The total cost of pumping water by WPS is PLN 10,251.28 per year. The total value of electricity production from PV is PLN 7967.58 per year. The balanced cost of pumping water is PLN 2283.71 per year. A PV installation can cover approx—77.8% of WPS’s demand for electricity.

The presented research and discussion results show that the installation of a PV installation in Polish climatic conditions for the analyzed WPS will not fully cover the pumping costs. Month to month. The worst results fall in autumn and winter, which is confirmed by other works of literature [26,27]. Total pumping costs are also higher than the energy produced. The use of only a PV installation without optimizing the drive technology will make it possible to change the method of the pumping station (fixed speed pumps to variable speed pumps, a two-stage pumping system, optimization of control algorithms) and it will not be possible to meet the energy needs exclusively from the PV installation. Another aspect is the issue of the size of the installation and the provision of energy storage facilities (PV+BES installation [28]), which will allow for the storage of excess energy produced during the period of reduced production. Choosing a PV installation as the first choice to reduce costs [30] is not entirely bad as it reduces pumping costs, but by using other methods you can make the optimal choice of PV installation size As it results from the collected literature, the field for research in this aspect is wide and important for the economy.

5. Conclusions

As an element of the economy, water supply companies provide an essential product: water. This requires the organization of the entire process of producing and supplying water to consumers. Achieving sustainable development in production requires a holistic view covering the product and production processes related to its production and the entire supply chain, including production systems in many product life cycles. This requires improved models, sustainability assessment metrics, and optimization techniques at the product, process, and system levels.

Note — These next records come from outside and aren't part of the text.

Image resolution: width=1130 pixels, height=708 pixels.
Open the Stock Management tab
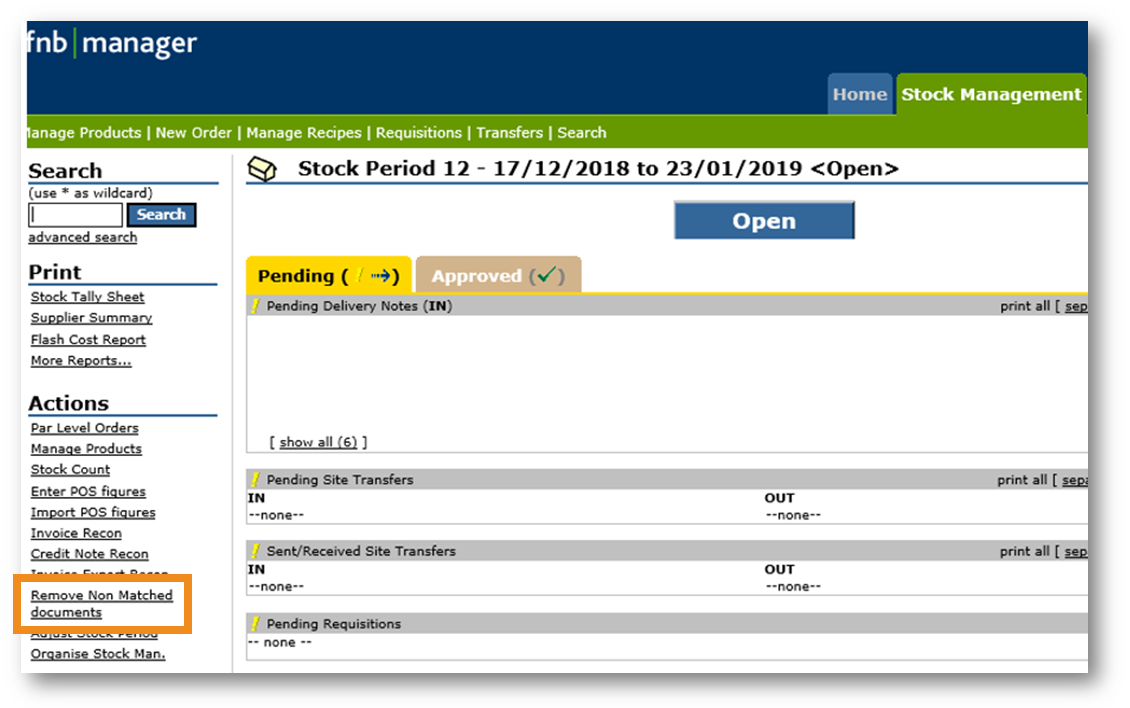[990, 95]
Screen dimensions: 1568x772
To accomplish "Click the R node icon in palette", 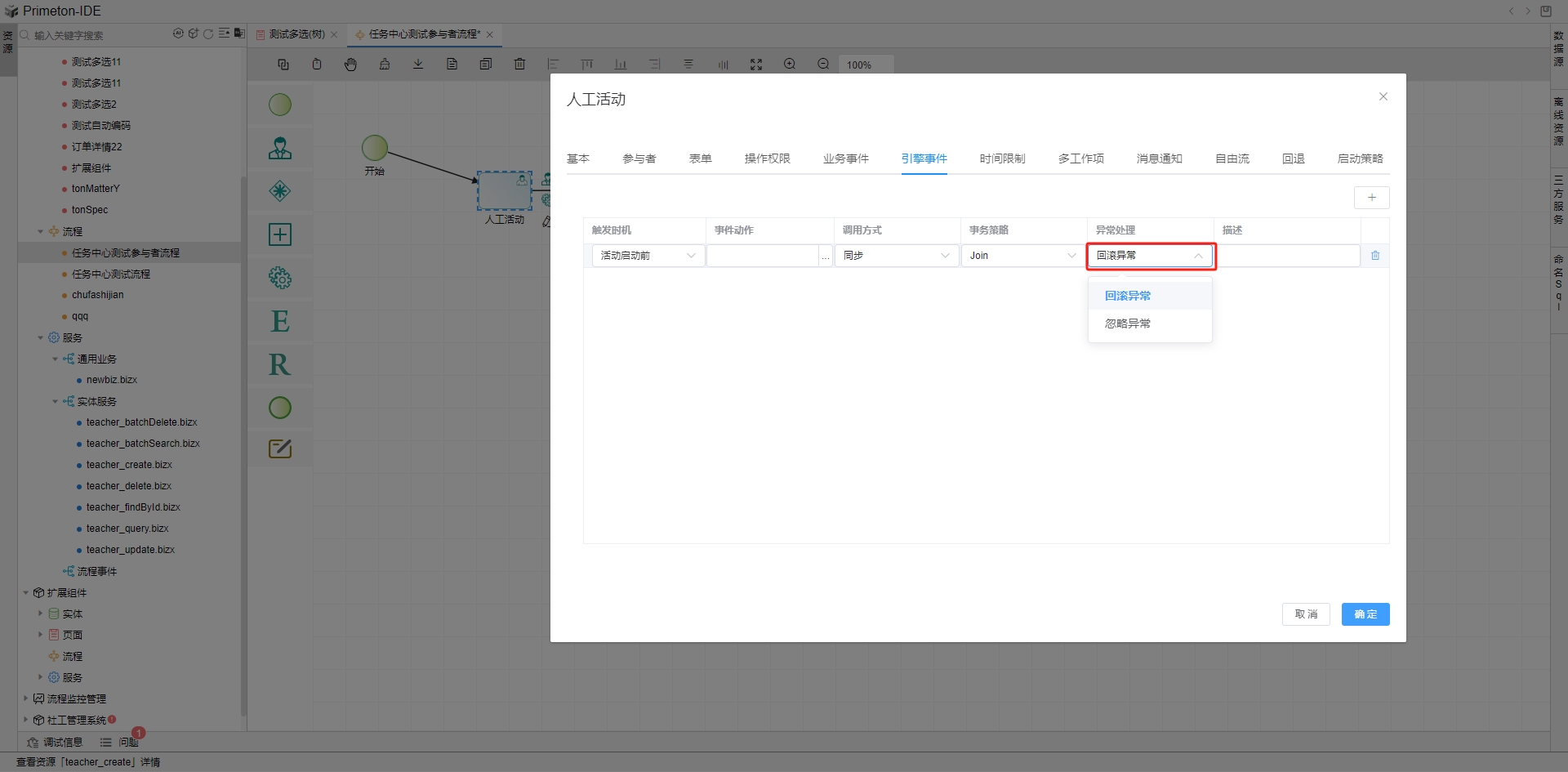I will pos(280,364).
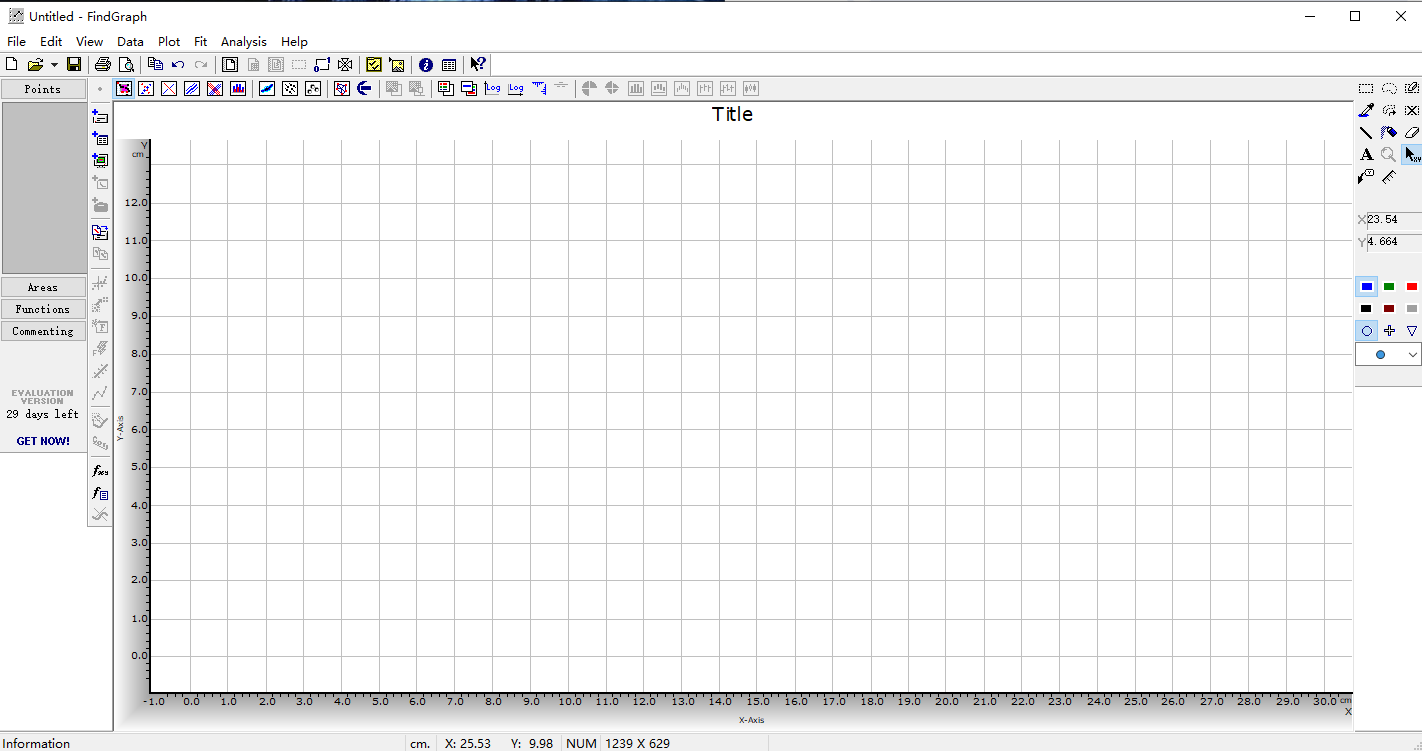This screenshot has width=1422, height=751.
Task: Select the Text tool in the right toolbar
Action: (1366, 154)
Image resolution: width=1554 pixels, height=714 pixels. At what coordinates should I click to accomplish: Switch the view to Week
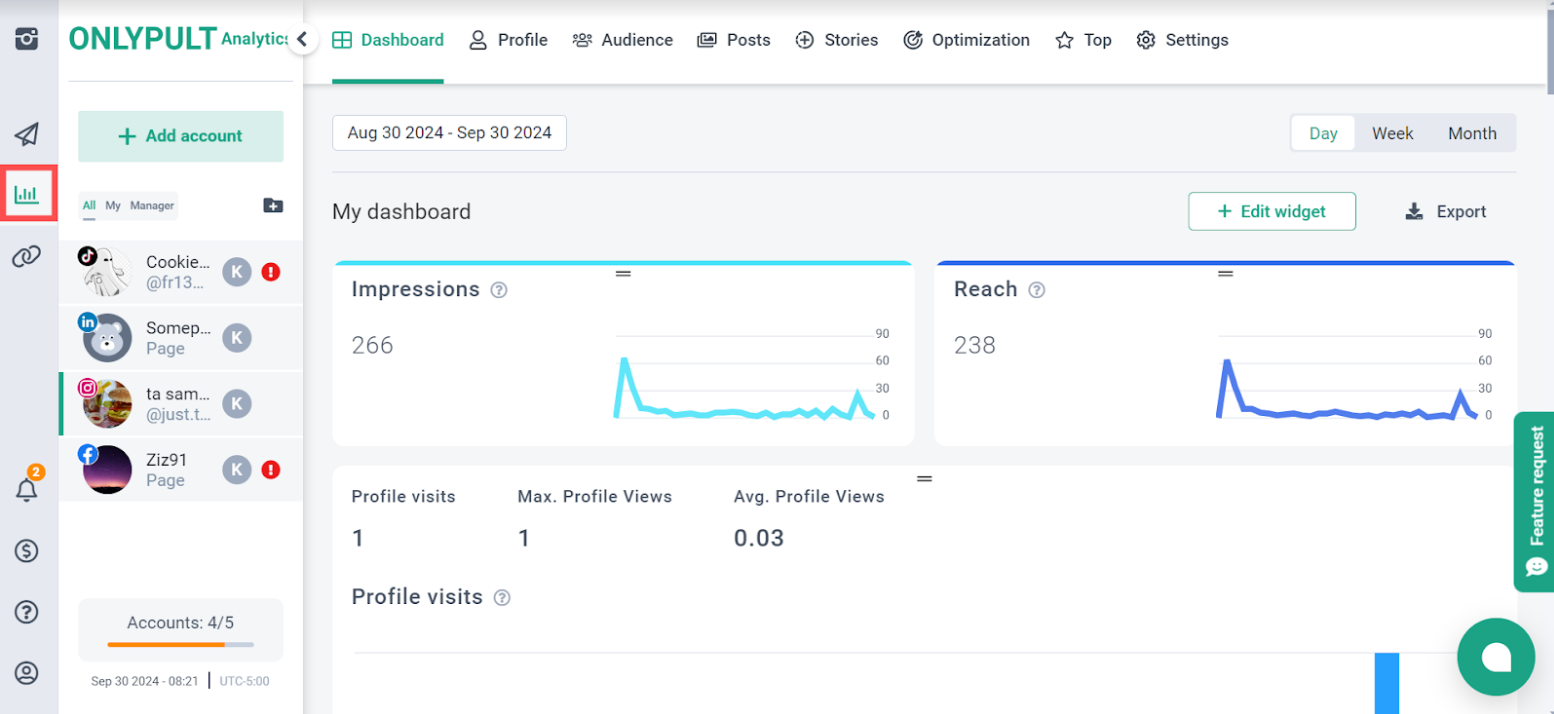tap(1392, 133)
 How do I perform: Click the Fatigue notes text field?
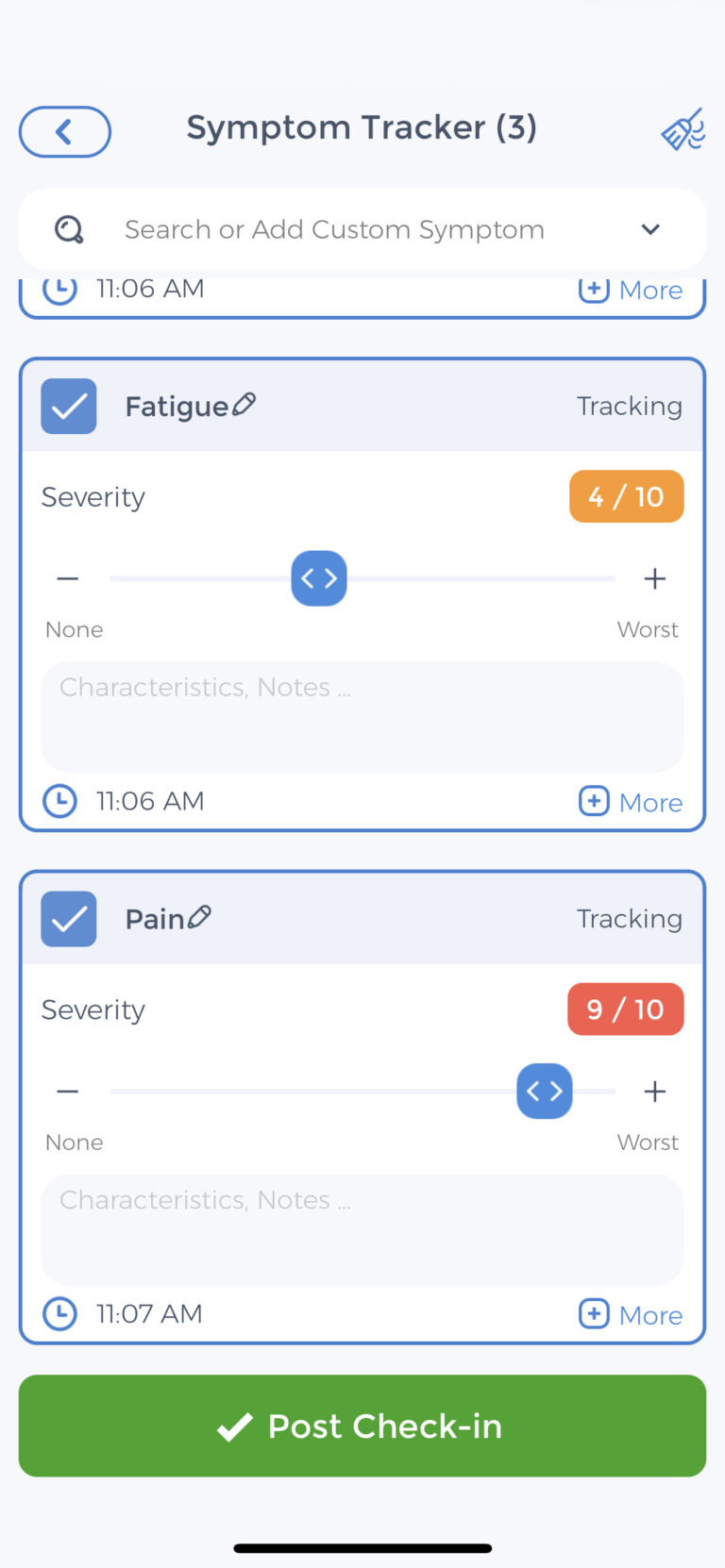point(362,717)
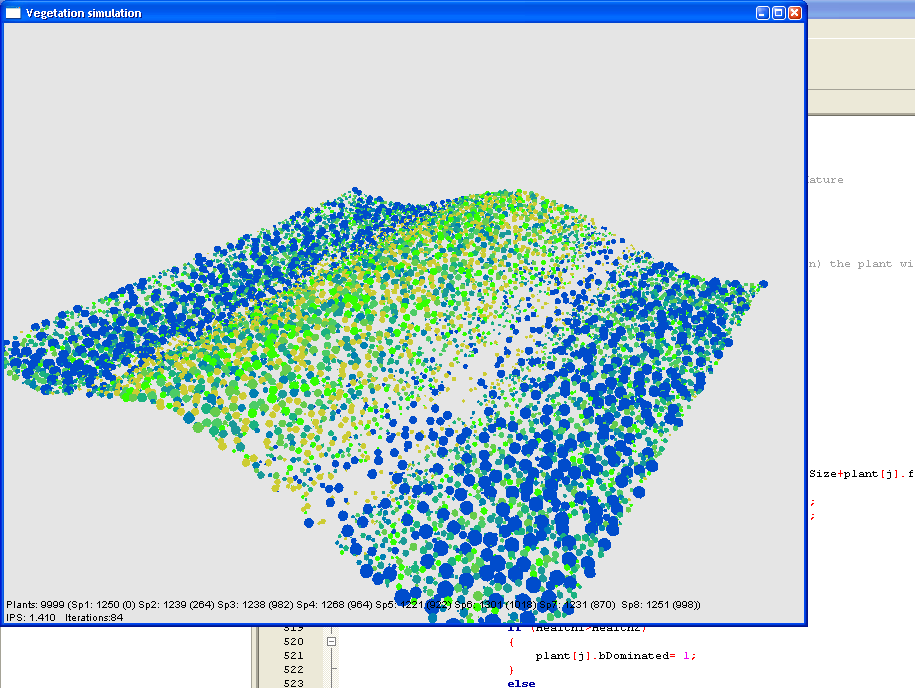Click the 'IPS: 1.410' readout
Viewport: 915px width, 688px height.
[30, 618]
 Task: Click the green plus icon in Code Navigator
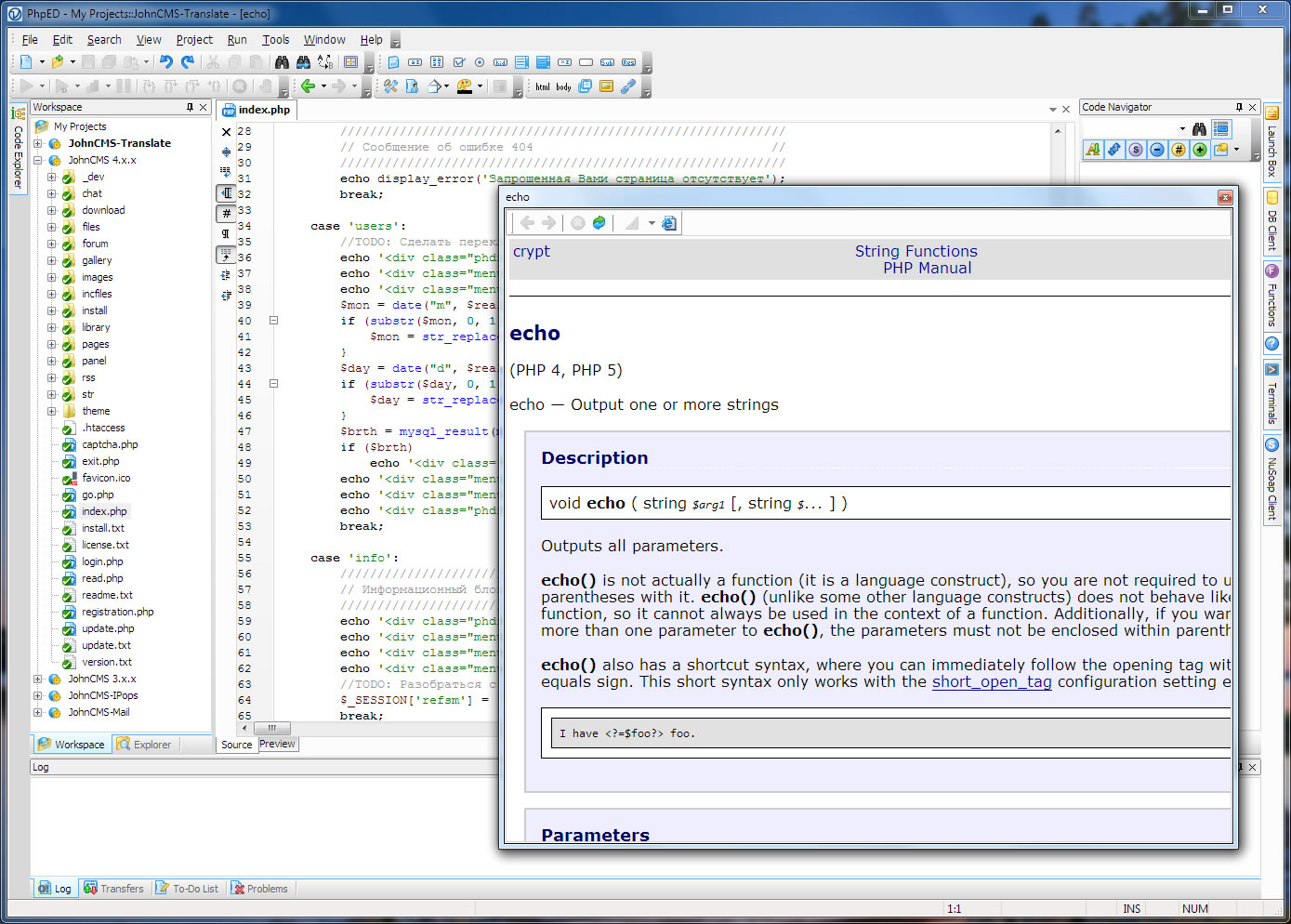pyautogui.click(x=1200, y=150)

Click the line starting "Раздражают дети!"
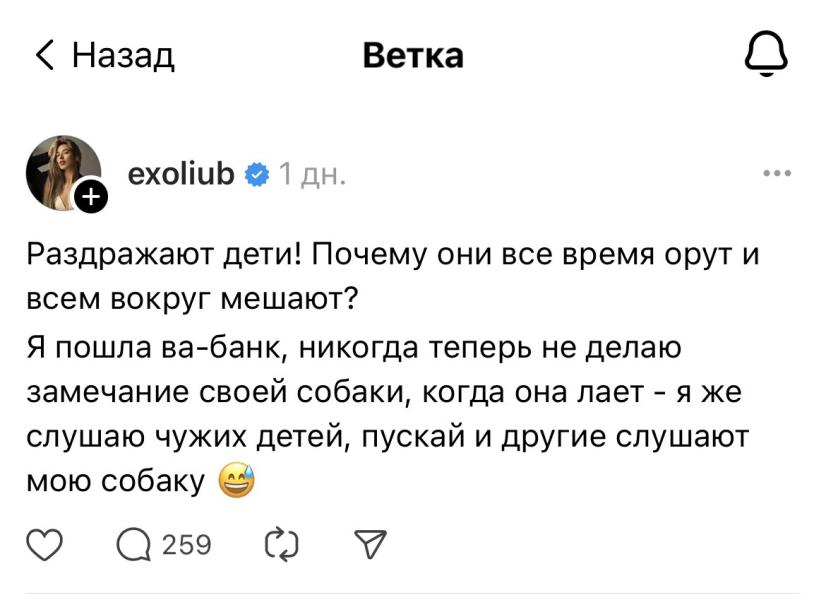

The search for ways to reduce the energy consumption of water intake and delivery to consumers encourages using renewable energy sources, such as PV panels. The studies showed the possibility of lowering the costs of pumping water to the water supply network by over 77%. Lowering the cost of pumping allows you to reduce the price of 1 m³ of water purchased by the recipient. The 12.3 kW PV installation can provide 100% of electricity for the tested water-pumping station for 167 days a year.

When choosing the size of the PV installation, attention should be paid to the size of the installation and the possibility of making the water-pumping station independent of the purchase of electricity from the grid. However, this requires conducting simulation studies on the options of selecting the optimal size of the PV installation for the needs of a given facility.

The analysis of the literature and the research described in this article show that research on other types of water supply facilities and the possibilities of their power supply from RES could be undertaken, as well as the challenge of research and solutions to make the work of key facilities such as pumps independent of the power supply from the electrical power grid. This requires detailed research and the introduction of more detailed measurements.